Durante a discussão, a deputada Talíria Petrone, do PSOL do Rio de Janeiro, destacou que os adolescentes que cumprem medidas socioeducativas correspondem a apenas 2% do total de pessoas que estão cumprindo penas. Ela também levantou preocupações significativas sobre a reincidência criminal, argumentando que, enquanto o índice de reincidência em internações socioeducativas gira em torno de 13%, esse índice sobe a quase 50% dentro do sistema prisional, que já foi declarado pelo Supremo Tribunal Federal como inconstitucional.
Em contrapartida, o deputado Cleber Verde, do Republicanos do Maranhão, defendeu a proposta, justificando que a medida é necessária diante da crescente violência praticada por jovens delinquentes. Segundo ele, é crucial que esses adolescentes compreendam que, ao se envolverem em atividades ilícitas, devem arcar com as respectivas consequências.
A admissibilidade das propostas foi uma pauta recorrente durante a reunião. Coronel Assis defendeu que as sugestões são válidas conforme a legislação vigente, apontando que a Convenção da ONU sobre os Direitos da Criança restringe apenas penas cruéis, degradação, prisão perpétua ou morte para menores de 18 anos.
É importante mencionar que, para garantir uma avaliação justa, algumas propostas foram alteradas. Por exemplo, Assis optou por retirar dispositivos que concediam direitos como o de casar e celebrar contratos para indivíduos acima de 16 anos e também a obrigatoriedade do voto. O relatório agora se alinha a uma proposta do deputado Capitão Alden, que estabelece a responsabilidade penal para jovens entre 16 e 18 anos em casos de crimes hediondos e outros crimes graves, enfatizando, ainda, a necessidade de separação no cumprimento de penas entre jovens e adultos.

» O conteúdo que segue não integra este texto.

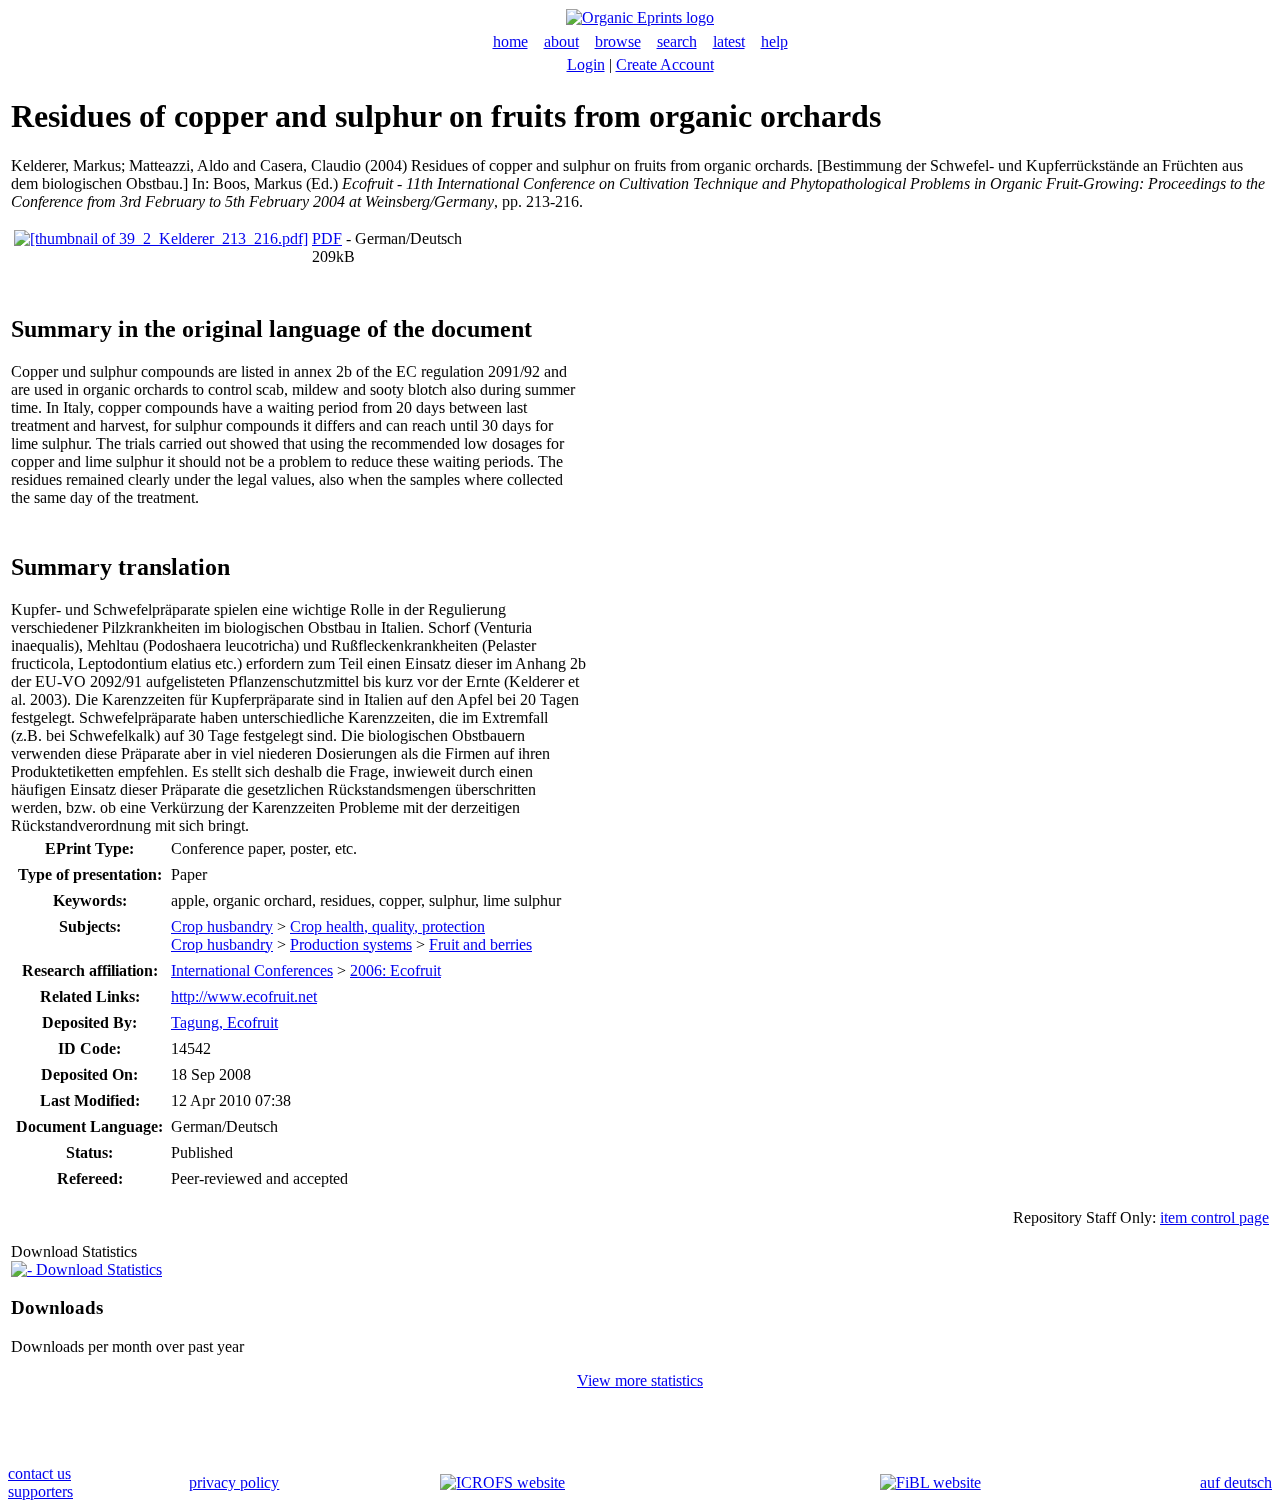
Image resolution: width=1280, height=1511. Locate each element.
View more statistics (640, 1380)
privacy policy (234, 1482)
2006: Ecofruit (395, 970)
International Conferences (252, 970)
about (561, 41)
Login (586, 64)
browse (618, 41)
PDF (327, 238)
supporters (40, 1491)
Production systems (351, 944)
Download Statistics (97, 1269)
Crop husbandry (222, 926)
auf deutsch (1236, 1482)
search (677, 41)
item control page (1214, 1217)
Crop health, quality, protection (387, 926)
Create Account (665, 64)
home (510, 41)
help (774, 41)
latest (729, 41)
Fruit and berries (480, 944)
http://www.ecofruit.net (244, 996)
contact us (39, 1473)
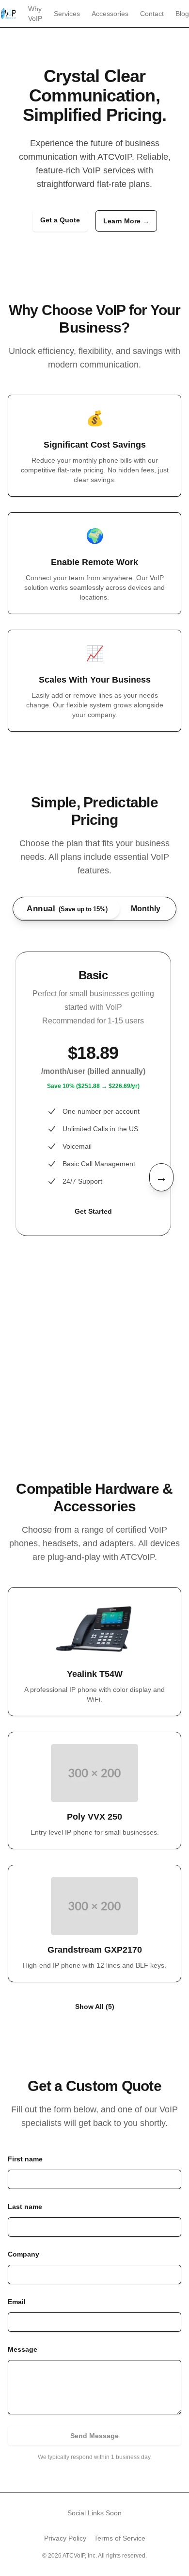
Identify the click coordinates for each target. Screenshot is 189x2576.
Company (23, 2254)
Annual (67, 908)
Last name (25, 2206)
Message (22, 2349)
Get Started (93, 1211)
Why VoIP (35, 13)
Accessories (110, 13)
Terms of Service (119, 2538)
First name (25, 2159)
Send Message (94, 2436)
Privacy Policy (65, 2538)
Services (67, 13)
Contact (152, 13)
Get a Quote (60, 220)
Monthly (145, 908)
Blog (182, 13)
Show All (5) (94, 2006)
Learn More (126, 221)
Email (17, 2302)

Atualmente, adolescentes com mais de 16 anos que cometem infrações graves estão sujeitos a medidas socioeducativas, cujo tempo máximo de internação é de três anos. Caso as emendas sejam aprovadas na CCJ, elas seguirão para uma Comissão Especial, onde serão analisadas em detalhe. A discussão em torno da maioridade penal no Brasil continua a ser um tema sensível e polarizador, refletindo a complexidade do sistema judiciário e socioeducativo do país.